Honfleur, la ville jumelle de Burlington, a accueilli de nombreuses personnes notables, qui y sont nées ou y ont vécu plus tard dans la vie. Aujourd’hui la municipalité leur rend hommage en plaçant leurs bustes dans son Jardin des Personnalités. Notre correspondant à Honfleur, Philippe Grenier, présente une série de ces notables. Il a déjà écrit sur Samuel de Champlain et Alphonse Allais. Ce mois-ci, il présente le profil d’un fils du pays, le compositeur excentrique mais très influent Erik Satie. —ed.

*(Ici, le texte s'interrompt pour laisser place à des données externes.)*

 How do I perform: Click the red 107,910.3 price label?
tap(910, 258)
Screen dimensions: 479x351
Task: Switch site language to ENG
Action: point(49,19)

Eric, selon l’orthographe de l’état civil de Honfleur, où il est né en 1866, était le fils d’un courtier maritime et d’une écossaise. Son enfance fut cahotée. Très vite son père a quitté Honfleur pour s’installer à Paris, où sa mère est morte quand il n’avait que 8 ans. Il est revenu alors à Honfleur chez ses grands-parents paternels et a entrepris des études musicales ; l’apprentissage du violon était si laborieux qu’il est vite surnommé « crin-crin ».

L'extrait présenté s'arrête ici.